Whistleblowers Who Report Fraud in Federal Contractor and State Contractor Work Are Protected by Law

Fraudsters seem to find federal and state contracts especially tempting because of the size of the potential payoff and the scale of federal or state contracts, making tight oversight seem almost impossible. Defense contractors, highway contractors, and contractors working on oil and gas leases are no exception. Employees who see federal and state contract fraud and raise the alarm are the taxpayer’s first defense. Being a whistleblower is a perilous endeavor. Whistleblowers risk being fired, blackballed, sued, harassed, and may experience retaliation. Fortunately, whistleblowers have many protections provided by federal and state law.

The federal False Claims Act (FCA) does more than protect employee rights. In recognition of the essential role whistleblowers play, whistleblowers may sometimes share in the government’s financial recovery. A successful FCA claim may take painstaking and meticulous work, however.

Whistleblower Lawyers Can Explain Federal and State Whistleblower Procedures

In 1983, the Texas Whistleblower Act was passed for employees of state and local governments. It protects public employees from retaliation, termination, or other adverse actions by their employers. Our whistleblower lawyers help employees who may wish to be whistleblowers assert claims under whistleblower protection laws including the FCA and the Texas Whistleblower Act. Click here to read more about Whistleblower Protection. If you believe your employer is engaged in federal or state contract fraud, reach out to us using this link Contact Kilgore Law.

Fraudsters Find Many Ways to Cheat

It may help to take a clinical eye to shady practices, especially if they happen where you make your living. Federal contract and state contactor fraud can take a variety of forms, as described in part below.

Contractors or subcontractors may deliberately deliver substandard goods or services that are not what is called for in the contract.

One of the most common violations of the FCA involves overbilling the government for the cost of services and goods or charging the government for labor and materials that were not delivered.

At the beginning of the contracting process, contractors may engage in fraud by providing false information about their or their subcontractors’ qualifications or misrepresenting other critical information to win a contract. This practice is commonly known as false certification. It involves deliberately failing to disclose noncompliance with a material statutory, regulatory, or contractual requirement.

Falsely certifying compliance with certain labor standards is a closely related problem. This may involve failing to pay construction workers at least the prevailing wage in the same locality. Contractors are also responsible for submitting wage certifications of payroll for all their subcontractors, commonly known as payroll certification.

Bid rigging and price-fixing involve schemes between ostensible competitors to manipulate the bidding process. These generally involve unlawful agreements not to compete for government contracts or to limit the price on the bids submitted.

Stored entries
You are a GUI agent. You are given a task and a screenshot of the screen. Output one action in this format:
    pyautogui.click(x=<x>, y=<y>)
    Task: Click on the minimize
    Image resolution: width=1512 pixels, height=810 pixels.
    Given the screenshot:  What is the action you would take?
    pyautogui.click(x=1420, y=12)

What you need to do =
• a. Retype the part of the whistleblower article that opens with the words containing "Contractors or subcontractors" and closes with "or contractual requirement.".
• b. Does each statement below agree with the whistleblower article? Answer yes or no for each, quoting the words from the whistleblower article that decide it.
(i) The Texas Whistleblower Act was passed in 1983 for employees of state and local governments.
(ii) Bid rigging is named as one of the most common violations of the FCA.
(iii) Payroll certification is the term for contractors submitting wage certifications of payroll for all their subcontractors.

Numbered responses =
• a.
Contractors or subcontractors may deliberately deliver substandard goods or services that are not what is called for in the contract.

One of the most common violations of the FCA involves overbilling the government for the cost of services and goods or charging the government for labor and materials that were not delivered.

At the beginning of the contracting process, contractors may engage in fraud by providing false information about their or their subcontractors’ qualifications or misrepresenting other critical information to win a contract. This practice is commonly known as false certification. It involves deliberately failing to disclose noncompliance with a material statutory, regulatory, or contractual requirement.

• b.
(i) Yes: "In 1983, the Texas Whistleblower Act was passed for employees of state and local governments."
(ii) No: "One of the most common violations of the FCA involves overbilling the government for the cost of services and goods or charging the government for labor and materials that were not delivered."
(iii) Yes: "Contractors are also responsible for submitting wage certifications of payroll for all their subcontractors, commonly known as payroll certification."